(EXTRACTED ENTRIES)
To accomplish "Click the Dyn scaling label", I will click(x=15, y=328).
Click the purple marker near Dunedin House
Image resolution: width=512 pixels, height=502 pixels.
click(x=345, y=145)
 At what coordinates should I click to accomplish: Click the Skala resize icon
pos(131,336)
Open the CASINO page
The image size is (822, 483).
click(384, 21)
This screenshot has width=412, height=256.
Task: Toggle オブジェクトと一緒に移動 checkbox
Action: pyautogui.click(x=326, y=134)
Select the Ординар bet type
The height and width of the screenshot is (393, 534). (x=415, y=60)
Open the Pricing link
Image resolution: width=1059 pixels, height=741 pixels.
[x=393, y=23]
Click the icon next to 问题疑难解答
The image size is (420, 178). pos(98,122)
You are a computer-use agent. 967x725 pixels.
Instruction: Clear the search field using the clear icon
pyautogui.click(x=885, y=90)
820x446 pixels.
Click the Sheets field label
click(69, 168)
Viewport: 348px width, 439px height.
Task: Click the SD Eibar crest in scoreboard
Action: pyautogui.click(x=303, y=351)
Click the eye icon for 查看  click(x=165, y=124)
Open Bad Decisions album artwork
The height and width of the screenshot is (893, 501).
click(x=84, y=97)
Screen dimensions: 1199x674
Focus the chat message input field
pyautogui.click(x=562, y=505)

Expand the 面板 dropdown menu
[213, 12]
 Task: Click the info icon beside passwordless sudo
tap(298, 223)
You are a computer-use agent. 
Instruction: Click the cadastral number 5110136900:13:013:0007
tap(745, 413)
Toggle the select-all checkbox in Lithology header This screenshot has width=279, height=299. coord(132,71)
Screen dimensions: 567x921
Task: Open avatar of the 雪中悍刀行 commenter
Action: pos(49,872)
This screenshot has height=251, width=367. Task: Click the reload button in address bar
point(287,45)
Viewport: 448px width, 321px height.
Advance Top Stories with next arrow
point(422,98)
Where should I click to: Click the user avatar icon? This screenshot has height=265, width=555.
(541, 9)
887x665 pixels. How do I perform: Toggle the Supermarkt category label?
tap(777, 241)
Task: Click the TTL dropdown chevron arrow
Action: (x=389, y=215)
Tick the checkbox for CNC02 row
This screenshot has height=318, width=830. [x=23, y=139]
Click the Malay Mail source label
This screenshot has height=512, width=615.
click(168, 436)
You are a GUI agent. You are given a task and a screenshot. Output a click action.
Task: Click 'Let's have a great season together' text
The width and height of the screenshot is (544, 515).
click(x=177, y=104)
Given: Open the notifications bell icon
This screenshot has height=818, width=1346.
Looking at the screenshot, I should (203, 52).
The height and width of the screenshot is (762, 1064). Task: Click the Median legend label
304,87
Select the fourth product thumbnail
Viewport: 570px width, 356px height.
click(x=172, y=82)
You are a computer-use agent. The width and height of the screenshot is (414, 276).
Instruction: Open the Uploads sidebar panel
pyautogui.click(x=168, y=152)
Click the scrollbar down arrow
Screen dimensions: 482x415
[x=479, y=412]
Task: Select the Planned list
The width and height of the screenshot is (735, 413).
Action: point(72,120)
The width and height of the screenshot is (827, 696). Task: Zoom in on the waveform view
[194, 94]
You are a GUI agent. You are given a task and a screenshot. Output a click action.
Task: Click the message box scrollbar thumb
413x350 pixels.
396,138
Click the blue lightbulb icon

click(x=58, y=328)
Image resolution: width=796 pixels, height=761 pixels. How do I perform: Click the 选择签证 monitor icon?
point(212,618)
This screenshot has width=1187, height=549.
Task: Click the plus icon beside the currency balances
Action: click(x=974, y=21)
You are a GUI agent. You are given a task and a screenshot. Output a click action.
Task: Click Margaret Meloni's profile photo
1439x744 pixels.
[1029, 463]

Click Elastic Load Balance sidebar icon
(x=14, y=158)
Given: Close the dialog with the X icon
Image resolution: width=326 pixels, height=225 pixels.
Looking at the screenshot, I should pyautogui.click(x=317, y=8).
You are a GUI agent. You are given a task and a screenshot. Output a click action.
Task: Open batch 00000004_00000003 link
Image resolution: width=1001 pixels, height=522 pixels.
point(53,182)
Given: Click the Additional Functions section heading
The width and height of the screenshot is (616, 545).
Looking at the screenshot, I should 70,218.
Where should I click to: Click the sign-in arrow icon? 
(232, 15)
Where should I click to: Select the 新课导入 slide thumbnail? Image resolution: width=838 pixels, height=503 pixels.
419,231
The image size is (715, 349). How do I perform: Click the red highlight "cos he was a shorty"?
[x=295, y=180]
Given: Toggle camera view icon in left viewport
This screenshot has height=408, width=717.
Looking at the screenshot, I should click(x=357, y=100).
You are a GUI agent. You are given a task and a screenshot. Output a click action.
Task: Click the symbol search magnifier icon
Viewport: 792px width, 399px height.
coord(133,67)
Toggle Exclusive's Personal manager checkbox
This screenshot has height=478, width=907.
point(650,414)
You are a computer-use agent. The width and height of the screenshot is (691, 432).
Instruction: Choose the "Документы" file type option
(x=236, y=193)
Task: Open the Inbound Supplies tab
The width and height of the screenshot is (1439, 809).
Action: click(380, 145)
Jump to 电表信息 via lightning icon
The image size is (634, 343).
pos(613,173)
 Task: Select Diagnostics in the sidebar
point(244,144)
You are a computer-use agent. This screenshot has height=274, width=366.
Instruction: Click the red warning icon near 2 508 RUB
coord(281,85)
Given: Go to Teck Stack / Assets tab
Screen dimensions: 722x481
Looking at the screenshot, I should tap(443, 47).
(End EXTRACTED ENTRIES)
• _TASK DESCRIPTION_
Copy out each entry once more, character for character.

• _ANSWER TO THIS EXERCISE_
To accomplish "Click the Dyn scaling label", I will click(x=15, y=328).
Click the purple marker near Dunedin House
Image resolution: width=512 pixels, height=502 pixels.
click(x=345, y=145)
 At what coordinates should I click to accomplish: Click the Skala resize icon
pos(131,336)
Open the CASINO page
The image size is (822, 483).
click(384, 21)
This screenshot has width=412, height=256.
Task: Toggle オブジェクトと一緒に移動 checkbox
Action: pyautogui.click(x=326, y=134)
Select the Ординар bet type
The height and width of the screenshot is (393, 534). (x=415, y=60)
Open the Pricing link
Image resolution: width=1059 pixels, height=741 pixels.
[x=393, y=23]
Click the icon next to 问题疑难解答
The image size is (420, 178). pos(98,122)
You are a computer-use agent. 967x725 pixels.
Instruction: Clear the search field using the clear icon
pyautogui.click(x=885, y=90)
820x446 pixels.
Click the Sheets field label
click(69, 168)
Viewport: 348px width, 439px height.
Task: Click the SD Eibar crest in scoreboard
Action: pyautogui.click(x=303, y=351)
Click the eye icon for 查看  click(x=165, y=124)
Open Bad Decisions album artwork
The height and width of the screenshot is (893, 501).
click(x=84, y=97)
Screen dimensions: 1199x674
Focus the chat message input field
pyautogui.click(x=562, y=505)

Expand the 面板 dropdown menu
[213, 12]
 Task: Click the info icon beside passwordless sudo
tap(298, 223)
You are a computer-use agent. 
Instruction: Click the cadastral number 5110136900:13:013:0007
tap(745, 413)
Toggle the select-all checkbox in Lithology header This screenshot has width=279, height=299. coord(132,71)
Screen dimensions: 567x921
Task: Open avatar of the 雪中悍刀行 commenter
Action: pos(49,872)
This screenshot has height=251, width=367. Task: Click the reload button in address bar
point(287,45)
Viewport: 448px width, 321px height.
Advance Top Stories with next arrow
point(422,98)
Where should I click to: Click the user avatar icon? This screenshot has height=265, width=555.
(541, 9)
887x665 pixels. How do I perform: Toggle the Supermarkt category label?
tap(777, 241)
Task: Click the TTL dropdown chevron arrow
Action: (x=389, y=215)
Tick the checkbox for CNC02 row
This screenshot has height=318, width=830. [x=23, y=139]
Click the Malay Mail source label
This screenshot has height=512, width=615.
click(168, 436)
You are a GUI agent. You are given a task and a screenshot. Output a click action.
Task: Click 'Let's have a great season together' text
The width and height of the screenshot is (544, 515).
click(x=177, y=104)
Given: Open the notifications bell icon
This screenshot has height=818, width=1346.
Looking at the screenshot, I should (203, 52).
The height and width of the screenshot is (762, 1064). Task: Click the Median legend label
304,87
Select the fourth product thumbnail
Viewport: 570px width, 356px height.
click(x=172, y=82)
You are a computer-use agent. The width and height of the screenshot is (414, 276).
Instruction: Open the Uploads sidebar panel
pyautogui.click(x=168, y=152)
Click the scrollbar down arrow
Screen dimensions: 482x415
[x=479, y=412]
Task: Select the Planned list
The width and height of the screenshot is (735, 413).
Action: point(72,120)
The width and height of the screenshot is (827, 696). Task: Zoom in on the waveform view
[194, 94]
You are a GUI agent. You are given a task and a screenshot. Output a click action.
Task: Click the message box scrollbar thumb
413x350 pixels.
396,138
Click the blue lightbulb icon

click(x=58, y=328)
Image resolution: width=796 pixels, height=761 pixels. How do I perform: Click the 选择签证 monitor icon?
point(212,618)
This screenshot has width=1187, height=549.
Task: Click the plus icon beside the currency balances
Action: click(x=974, y=21)
You are a GUI agent. You are given a task and a screenshot. Output a click action.
Task: Click Margaret Meloni's profile photo
1439x744 pixels.
[1029, 463]

Click Elastic Load Balance sidebar icon
(x=14, y=158)
Given: Close the dialog with the X icon
Image resolution: width=326 pixels, height=225 pixels.
Looking at the screenshot, I should pyautogui.click(x=317, y=8).
You are a GUI agent. You are given a task and a screenshot. Output a click action.
Task: Open batch 00000004_00000003 link
Image resolution: width=1001 pixels, height=522 pixels.
point(53,182)
Given: Click the Additional Functions section heading
The width and height of the screenshot is (616, 545).
Looking at the screenshot, I should 70,218.
Where should I click to: Click the sign-in arrow icon? 
(232, 15)
Where should I click to: Select the 新课导入 slide thumbnail? Image resolution: width=838 pixels, height=503 pixels.
419,231
The image size is (715, 349). How do I perform: Click the red highlight "cos he was a shorty"?
[x=295, y=180]
Given: Toggle camera view icon in left viewport
This screenshot has height=408, width=717.
Looking at the screenshot, I should click(x=357, y=100).
You are a GUI agent. You are given a task and a screenshot. Output a click action.
Task: Click the symbol search magnifier icon
Viewport: 792px width, 399px height.
coord(133,67)
Toggle Exclusive's Personal manager checkbox
This screenshot has height=478, width=907.
point(650,414)
You are a computer-use agent. The width and height of the screenshot is (691, 432).
Instruction: Choose the "Документы" file type option
(x=236, y=193)
Task: Open the Inbound Supplies tab
The width and height of the screenshot is (1439, 809).
Action: click(380, 145)
Jump to 电表信息 via lightning icon
The image size is (634, 343).
pos(613,173)
 Task: Select Diagnostics in the sidebar
point(244,144)
You are a computer-use agent. This screenshot has height=274, width=366.
Instruction: Click the red warning icon near 2 508 RUB
coord(281,85)
Given: Go to Teck Stack / Assets tab
Screen dimensions: 722x481
Looking at the screenshot, I should tap(443, 47).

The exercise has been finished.